Le associazioni Enpa, Lac, Lav, Leidaa, Lipu-BirdLife Italia, Oipa, Federazione nazionale Pro Natura, WWF Italia hanno emesso un comunicato congiunto che evidenzia le maggiori criticità della proposta di legge:
- emanare il calendario venatorio per legge, impedendo ai cittadini di poter ricorrere;
- eliminare qualsiasi riferimento al limite della stagione venatoria, così da autorizzare la caccia anche nel delicato mese di febbraio;
- autorizzare la caccia sette giorni a settimana togliendo il limite di tre giorni e i due giorni di silenzio venatorio;
- introdurre gli istituti regionali a cui chiedere il parere invece che a Ispra, attuando una sorta di autonomia differenziata delle tutele della fauna cacciabile;
- depenalizzare i reati, ad esempio lasciando la licenza di caccia a chi è condannato per reati di bracconaggio in periodo di stagione chiusa, vera e propria liberalizzazione dell’attività venatoria.

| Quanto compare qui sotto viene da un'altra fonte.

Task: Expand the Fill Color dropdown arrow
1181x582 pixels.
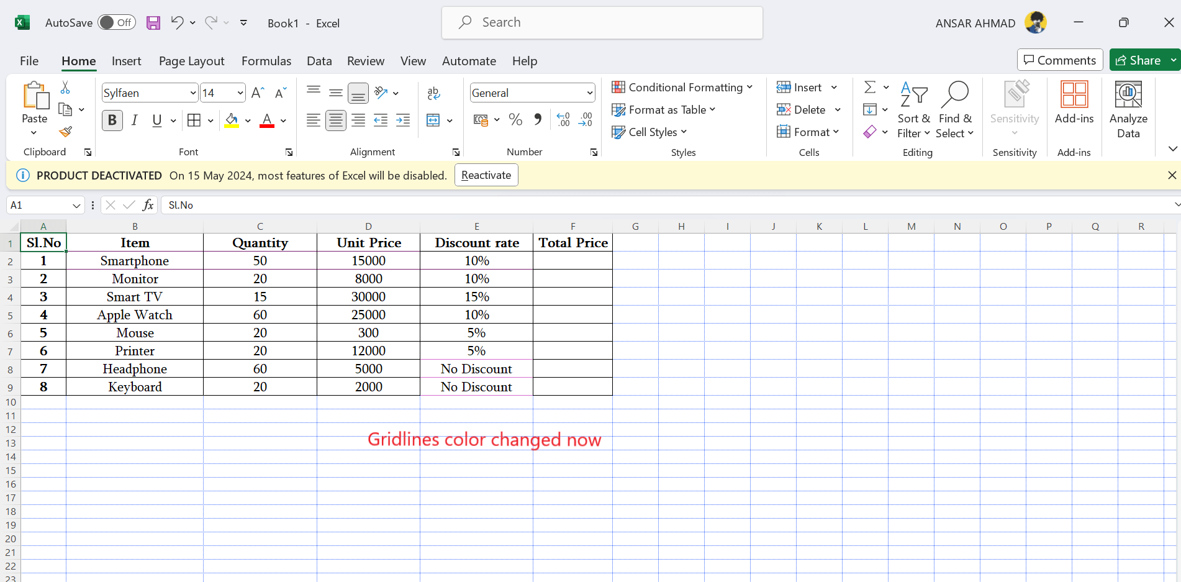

«A queste criticità si aggiunge una serie di concessioni al mondo venatorio – dichiarano le associazioni –come la rimozione del limite di tre giornate cacciabili settimanali e dei giorni di silenzio venatorio, l’eliminazione dell’obbligo della scelta di forme di caccia, l’eliminazione della sospensiva della licenza di caccia per chi la esercita in periodo di divieto, fino all’esclusione degli uccelli da richiamo dalle tutele previste per la fauna selvatica».